Mexican Machismo: The Flight from Femininity

Marvin Goldwert, Ph.D.

There are many ways by which the adult male copes with feelings of femininity and bisexuality. Denial, reaction formation, and sublimation are among the common mechanisms of defense against bisexuality. In the case of the Mexican macho, denial and reaction formation are the mechanisms by which he represses feelings of femininity. To ward off these feelings, the macho assumes the role of virile he-man and daring man-of-action. Such role-playing is the product of both historical forces and family conditioning, and these will be the theme of this paper.

The denial of bisexuality, or the flight from femininity, is at the core of Mexican machismo, the cult of male virility so typical of Spanish America's history and culture. Indeed, it may be argued that all of Spanish American culture-typified by hypermasculine machos and hyperfeminine marianas-is built on a denial of bisexuality. This psychological undercurrent is the product of both historical and family conditioning.

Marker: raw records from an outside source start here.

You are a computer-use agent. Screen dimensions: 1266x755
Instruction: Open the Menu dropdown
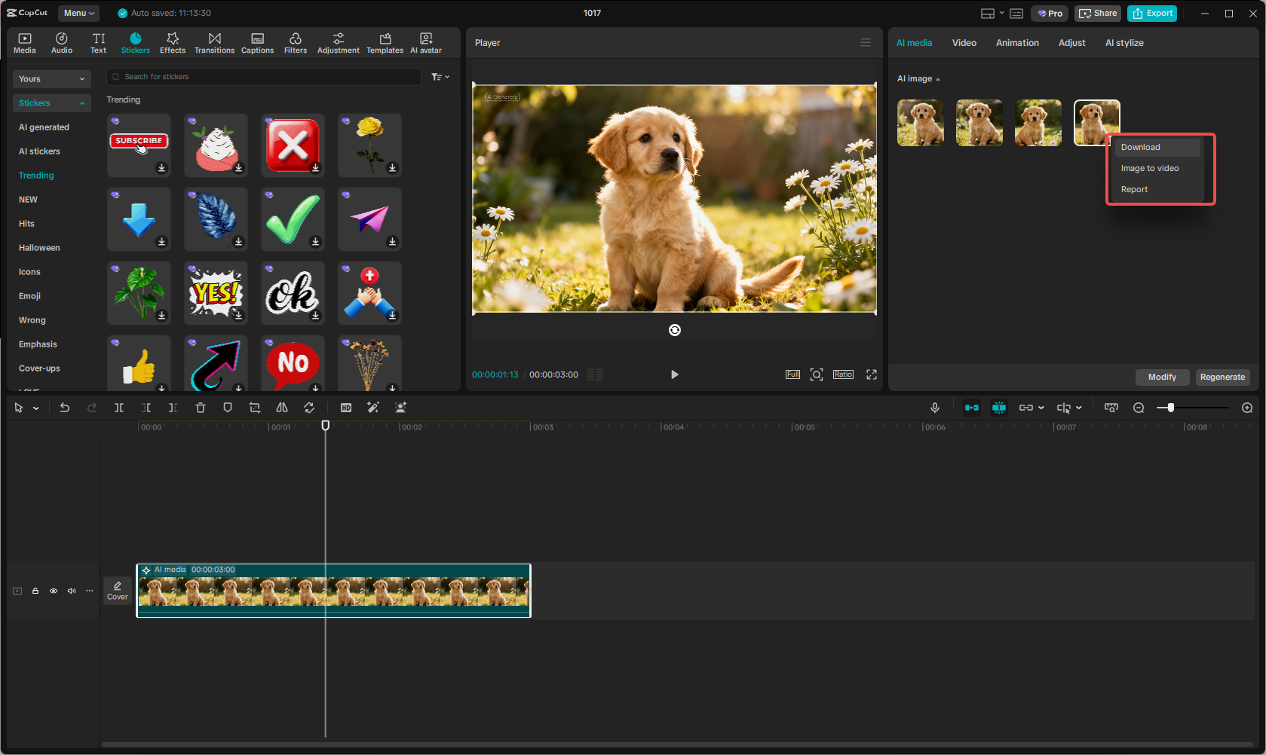pyautogui.click(x=79, y=13)
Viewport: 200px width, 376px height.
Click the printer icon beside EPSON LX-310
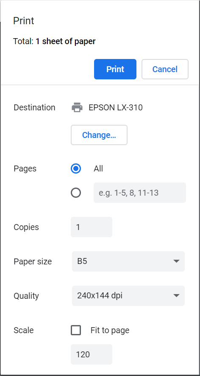click(77, 107)
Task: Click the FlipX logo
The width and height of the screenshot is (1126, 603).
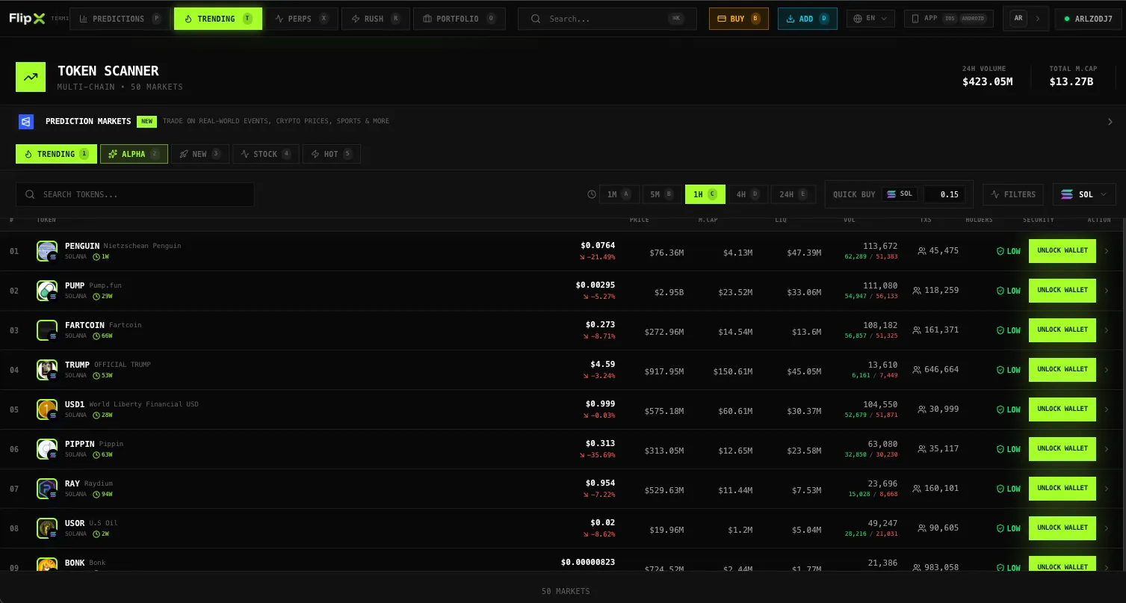Action: pyautogui.click(x=27, y=19)
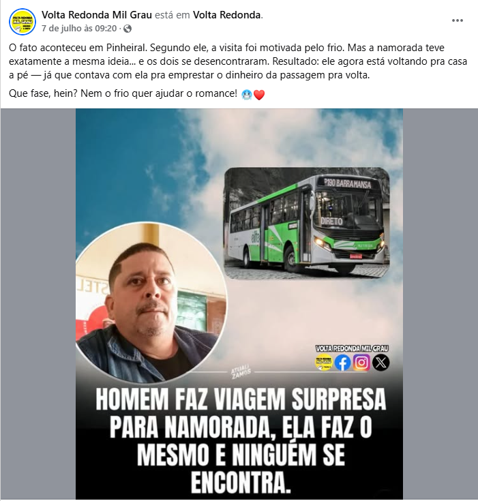Image resolution: width=478 pixels, height=501 pixels.
Task: Open the Volta Redonda location link
Action: point(227,15)
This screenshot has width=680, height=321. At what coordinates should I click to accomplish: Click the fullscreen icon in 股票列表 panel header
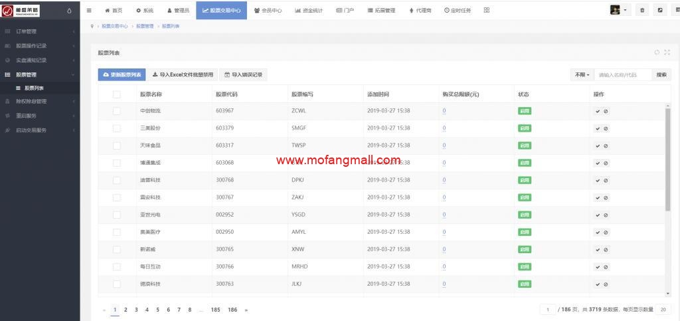pyautogui.click(x=667, y=53)
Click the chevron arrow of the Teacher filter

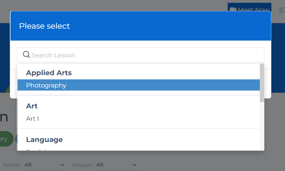tap(63, 165)
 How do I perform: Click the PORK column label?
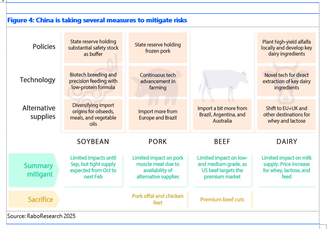coord(158,142)
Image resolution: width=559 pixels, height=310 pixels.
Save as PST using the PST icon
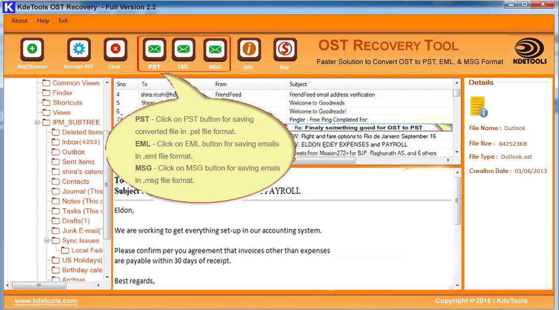(x=154, y=50)
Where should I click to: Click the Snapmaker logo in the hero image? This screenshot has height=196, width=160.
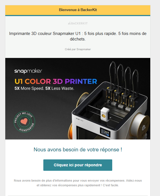pyautogui.click(x=28, y=71)
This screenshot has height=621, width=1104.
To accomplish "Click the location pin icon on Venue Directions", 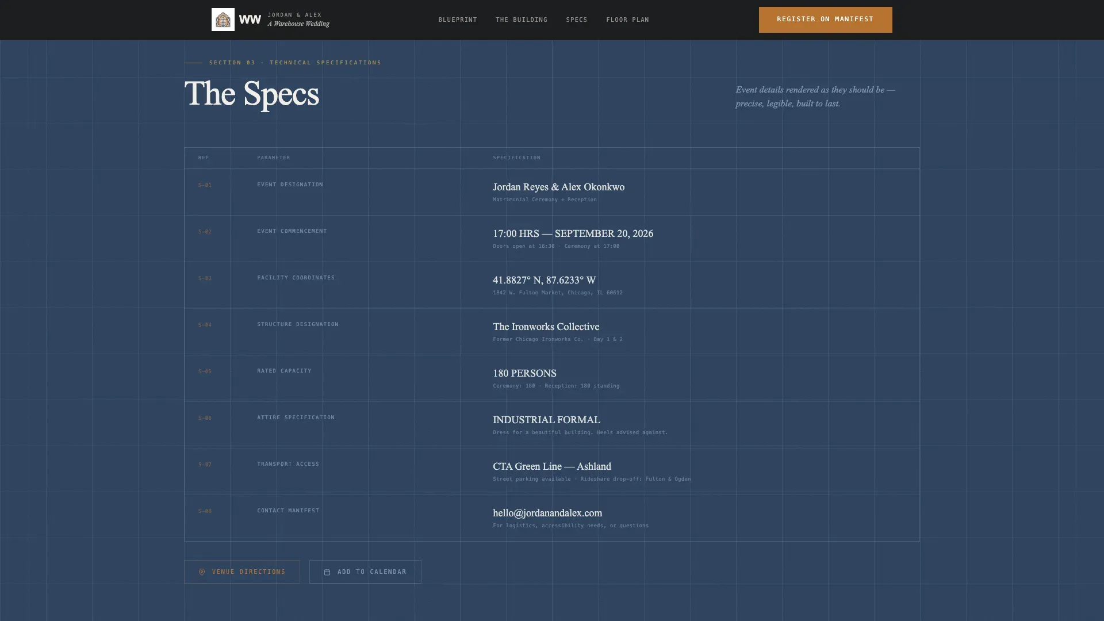I will (x=202, y=572).
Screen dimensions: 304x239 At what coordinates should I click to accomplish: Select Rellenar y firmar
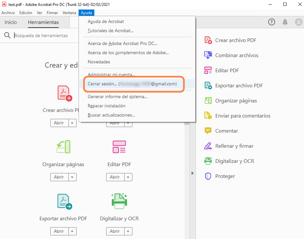[234, 146]
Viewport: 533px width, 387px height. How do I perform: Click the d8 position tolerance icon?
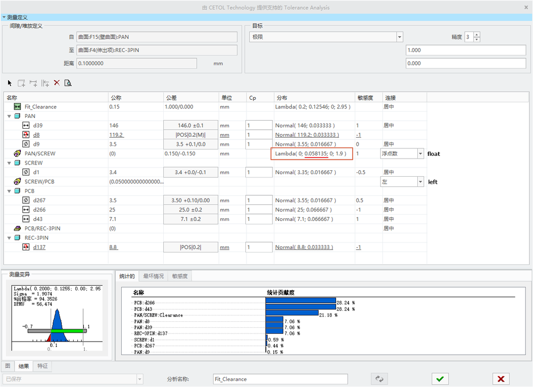coord(26,135)
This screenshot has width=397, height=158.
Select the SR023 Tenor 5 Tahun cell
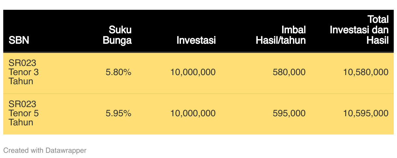24,113
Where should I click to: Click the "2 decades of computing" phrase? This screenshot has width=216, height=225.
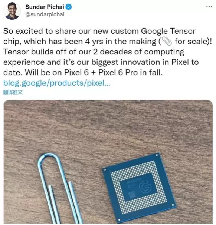click(138, 52)
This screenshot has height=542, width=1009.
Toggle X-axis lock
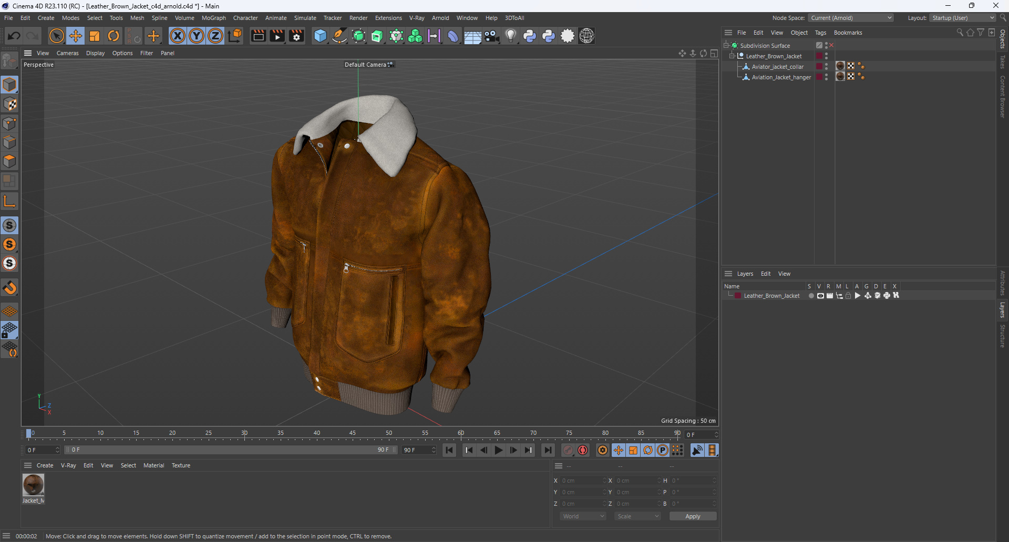(178, 36)
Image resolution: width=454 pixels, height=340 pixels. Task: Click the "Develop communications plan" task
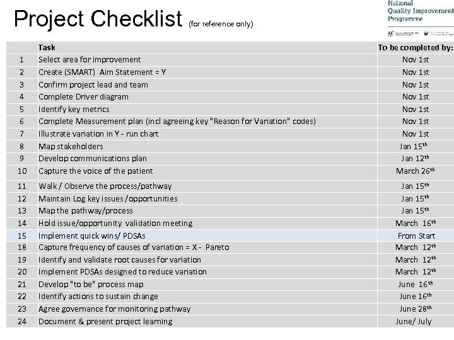(x=92, y=158)
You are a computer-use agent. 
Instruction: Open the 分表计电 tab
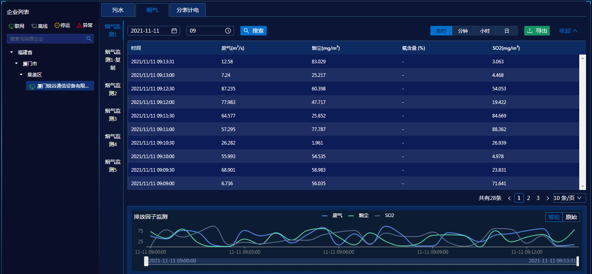(x=187, y=10)
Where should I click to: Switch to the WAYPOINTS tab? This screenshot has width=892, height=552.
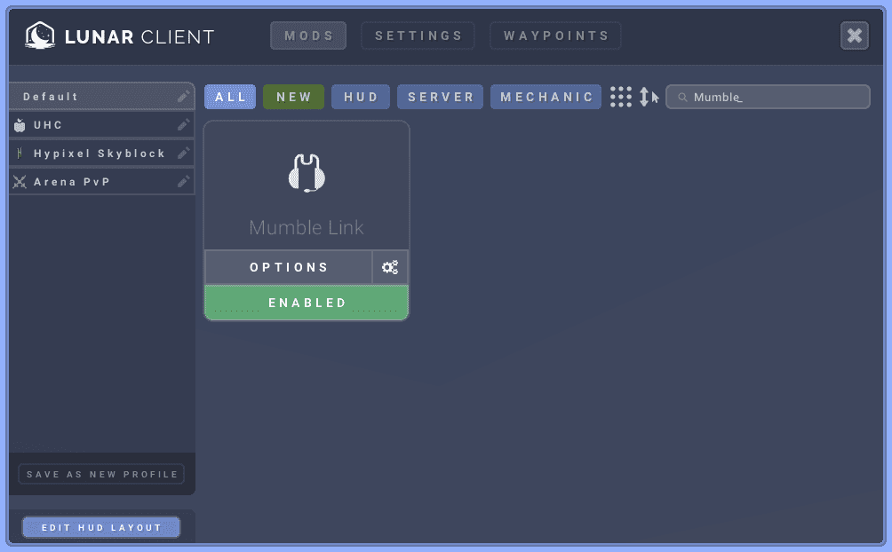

Mexican history, the story of a mestizo society, was forged in what sociologist Salvador Reyes Nevares (1970) calls “metaphysical bisexuality.” During the conquest, the Spanish conquistadors played the role of active, masculine intruders who raped the passive/feminine Indian civilization. In conquest the Spaniards, the first machos, demonstrated an almost superhuman will to overcome obstacles and a supreme indifference to difficulties. They personified the male of fabulous qualities, tainted by the violence which has since underpinned human relations in Spanish America. Valiant, cruel, indefatigable, courageous, villainous, and running the gamut of extremes in Spanish character, the conquistador literally raped the Indian civilization.